**The tasks**
[1] Quote the stretch of the David Hall biography from "Hall studied at" through "Marie Keating Foundation.".
[2] Extend the David Hall biography past its final sentence.

**Text section**

##########

David Hall is an Irish businessman and campaigner.

Hall is currently best known as the owner of Lifeline Ambulance Services  and chief executive officer of the Irish Mortgage Holders Organisation and cofounder of iCare Housing.

Hall is also the former interim CEO of the former scandal hit charity Console.

Hall studied at St. Patrick's College, Maynooth where he was elected Students Union, Vice-President in 1990. In 2013, he unsuccessfully took the government to court over the issuing and payment of promissory notes, which he appealed to the Supreme Court of Ireland.

Hall owns and runs the Lifeline ambulance service. He founded the Make a Wish Foundation Ireland in 1992, and also served as chairman of the Marie Keating Foundation.

In 2005 Hall was involved in a blackmail scandal. A clip, shot on a mobile phone, shows Hall saying ”everyone should have one”. Asked what he means, he says “blacks”.  Hall stated that the clip was taken completely out of context, and that the conversation was “banter between friends”.

##########

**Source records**
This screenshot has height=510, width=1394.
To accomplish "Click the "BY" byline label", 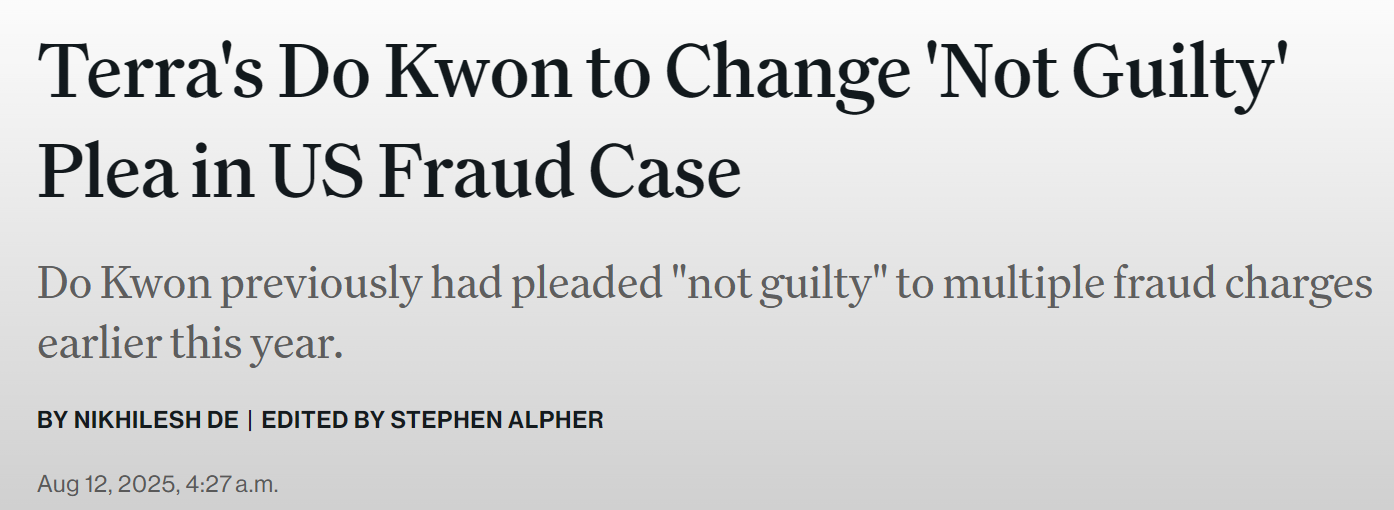I will 51,420.
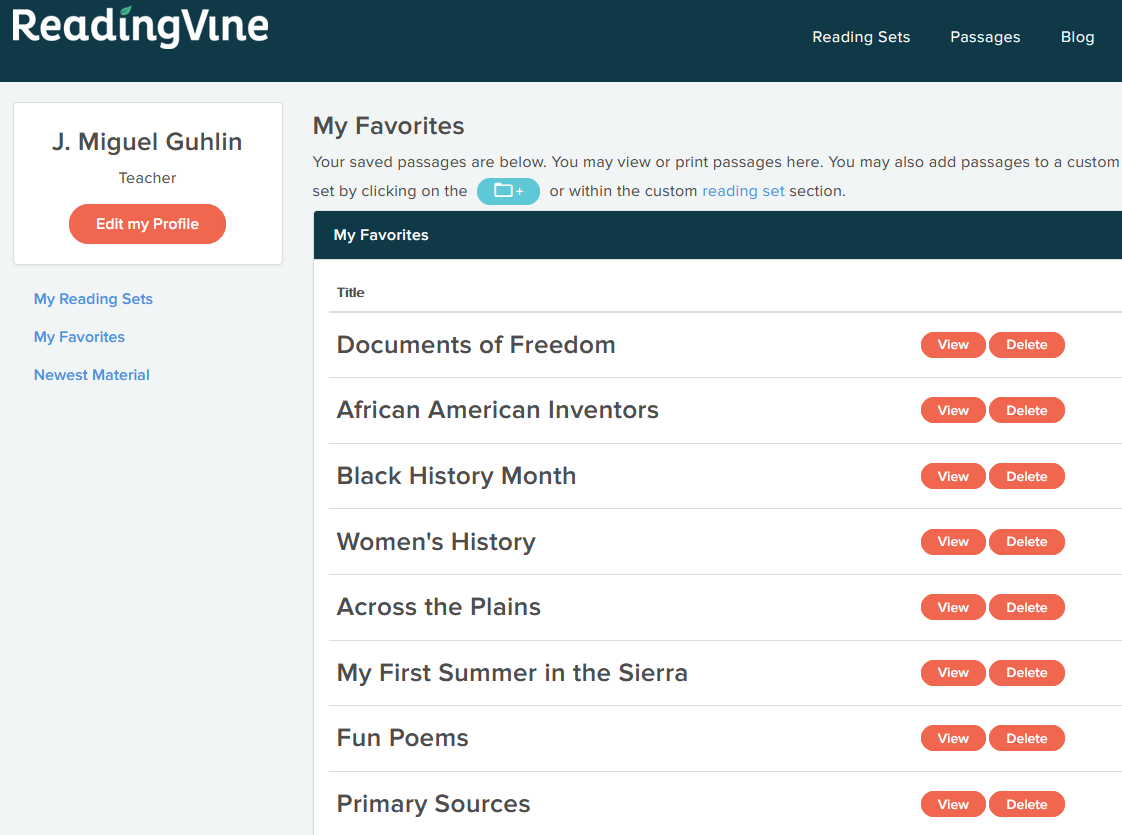Go to the Blog page
The height and width of the screenshot is (835, 1122).
1077,37
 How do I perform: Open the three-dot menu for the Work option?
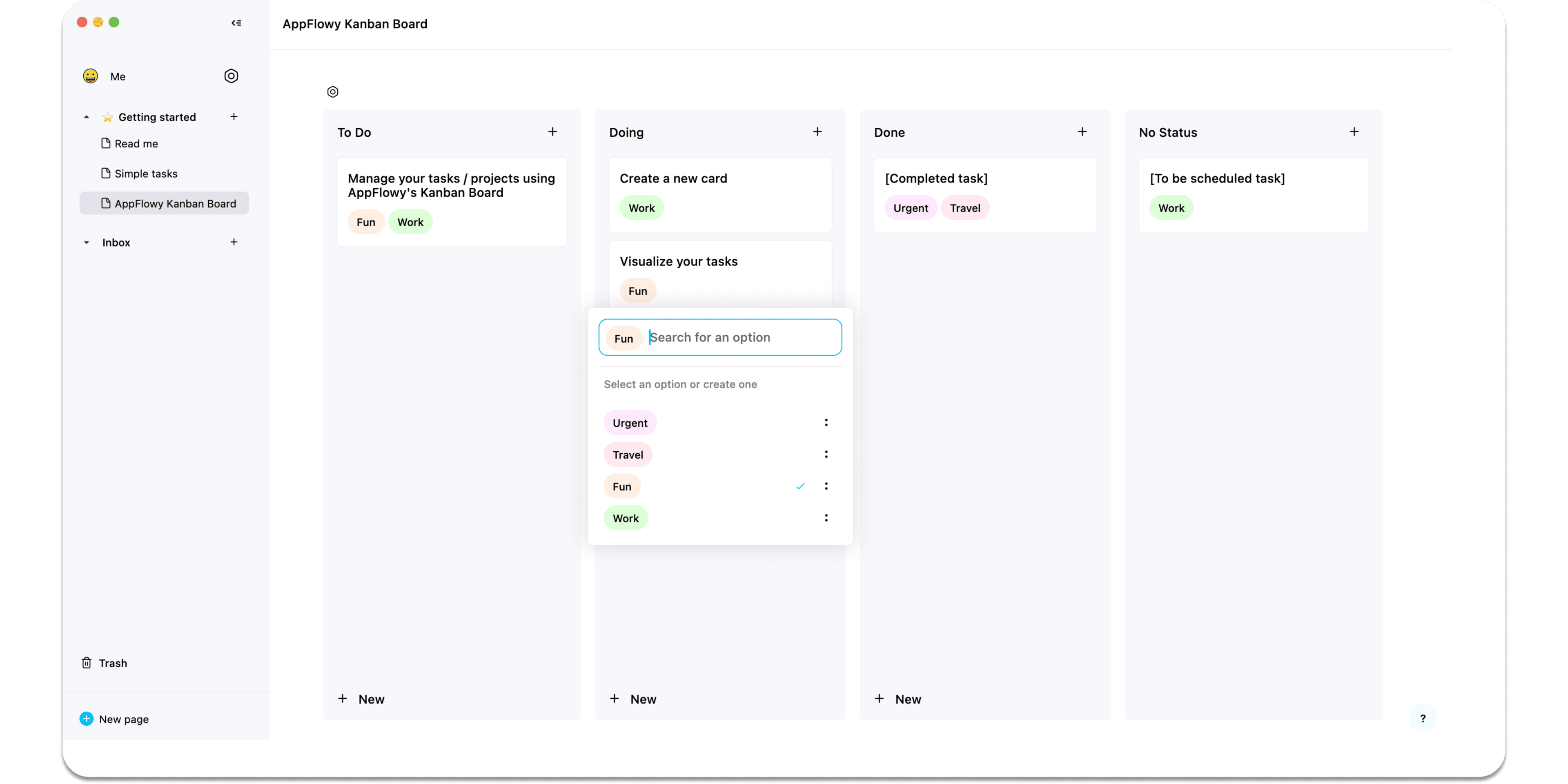[826, 517]
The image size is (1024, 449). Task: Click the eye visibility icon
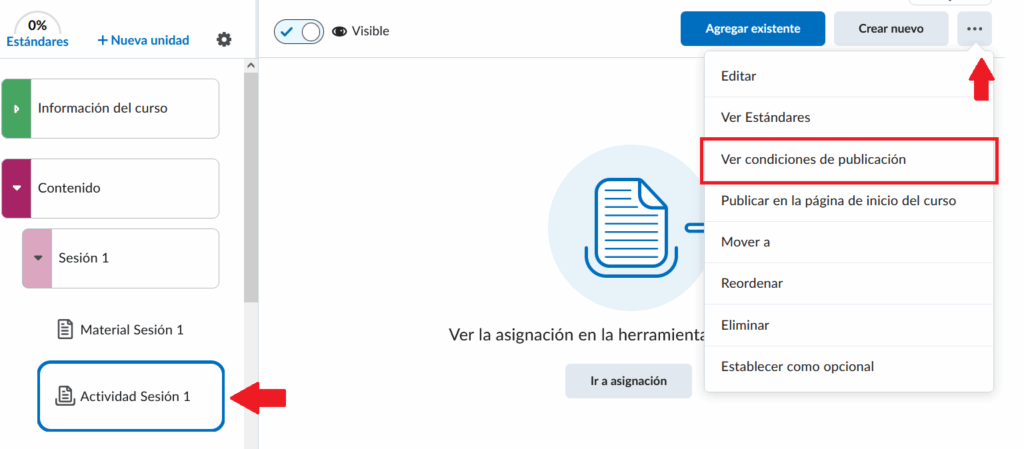[339, 31]
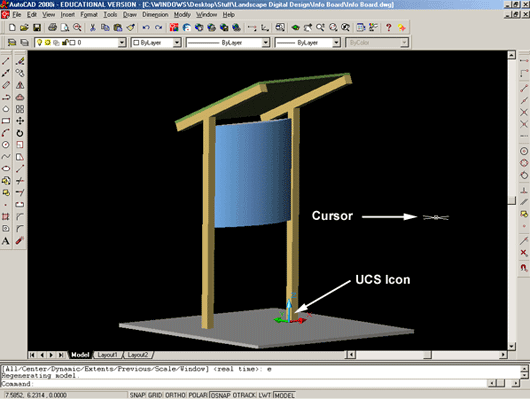Toggle ORTHO mode in status bar
Screen dimensions: 530x399
pyautogui.click(x=175, y=395)
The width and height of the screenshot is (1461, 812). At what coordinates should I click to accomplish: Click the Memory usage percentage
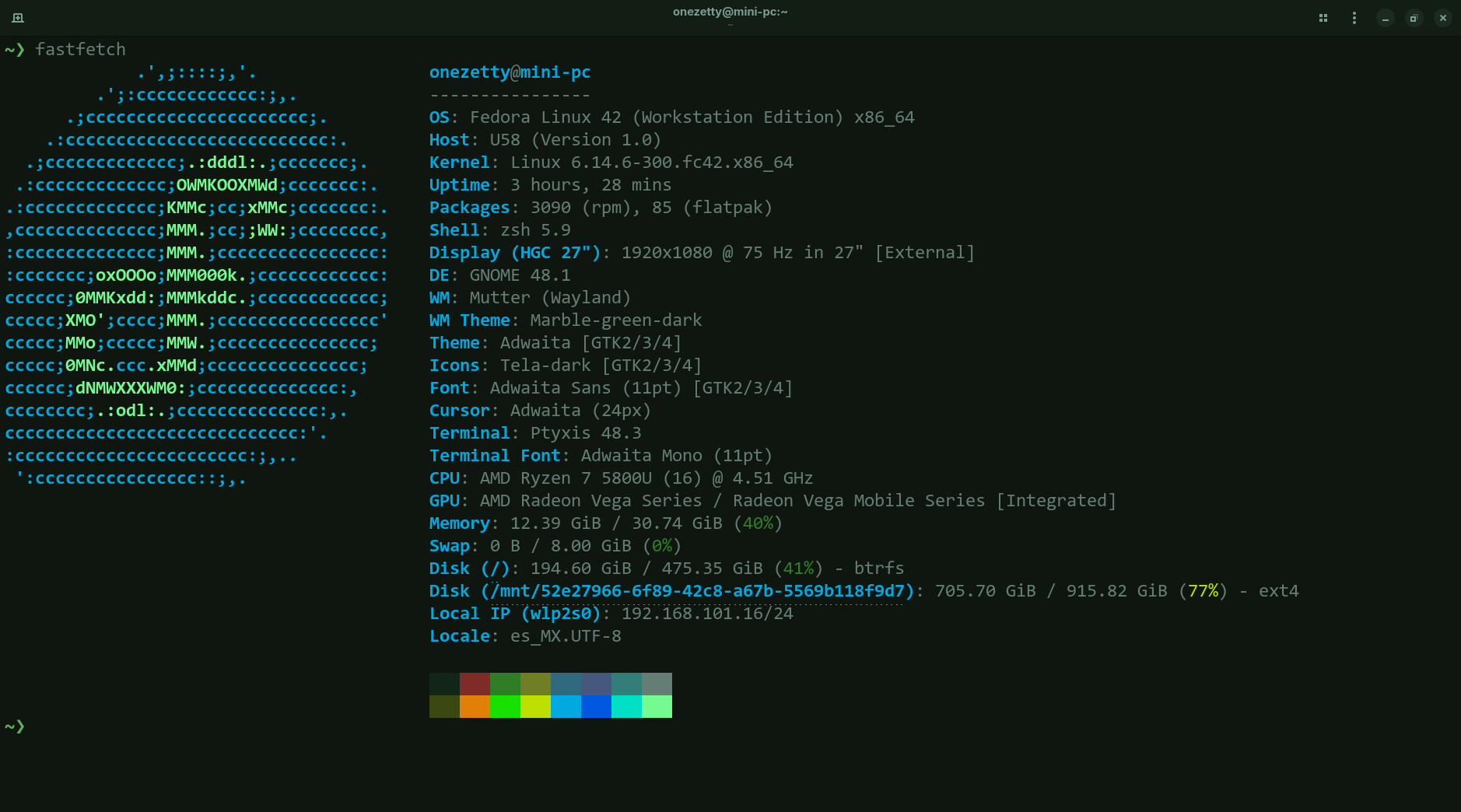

##########

**Task responses**
[1]
Hall studied at St. Patrick's College, Maynooth where he was elected Students Union, Vice-President in 1990. In 2013, he unsuccessfully took the government to court over the issuing and payment of promissory notes, which he appealed to the Supreme Court of Ireland.

Hall owns and runs the Lifeline ambulance service. He founded the Make a Wish Foundation Ireland in 1992, and also served as chairman of the Marie Keating Foundation.

[2]
In 2009 Hall founded New Beginnings along with lawyers Ross Maguire and Vincent Martin, to campaign and fight for those in mortgage arrears.  David Hall left the organisation in July 2012 over differences with the commercial route being taken.  and in 2012, David founded the Irish Mortgage Holders Organisation.

Hall unsuccessfully ran as an Independent in the 2014 by-election in Dublin West. After controversies over its founder and CEO Paul Kelly, the board of Console appointed Hall as its Interim CEO. In 2017, Hall was appointed to the Venerable Order of St. John by Queen Elizabeth II in recognition of his charitable works and contribution to society.

In 2017 Hall co-founded an approved housing body iCare Housing who provide social housing for people who cannot afford to provide a home for themselves.

Revenue tax default
In 2016 whistleblowers accused David Hall and Life Line Ambulance Services of 'serious wrongdoing' and claimed unfair dismissal and were the first employees to ever win court protection under the whistleblower protection legislation Mick Dougan and Sean Clarke claimed they were made redundant for making a protected disclosure to Revenue about the company in January of 2015.

In March 2020 it was revealed that Life Line Ambulance Service, to which "Self-promoter extraordinaire, " Hero without a cape" David Hall" is a director was found after an audit to owe Revenue €416,965, including interest and penalties, for under-declaration of PAYE, PRSI, and USC.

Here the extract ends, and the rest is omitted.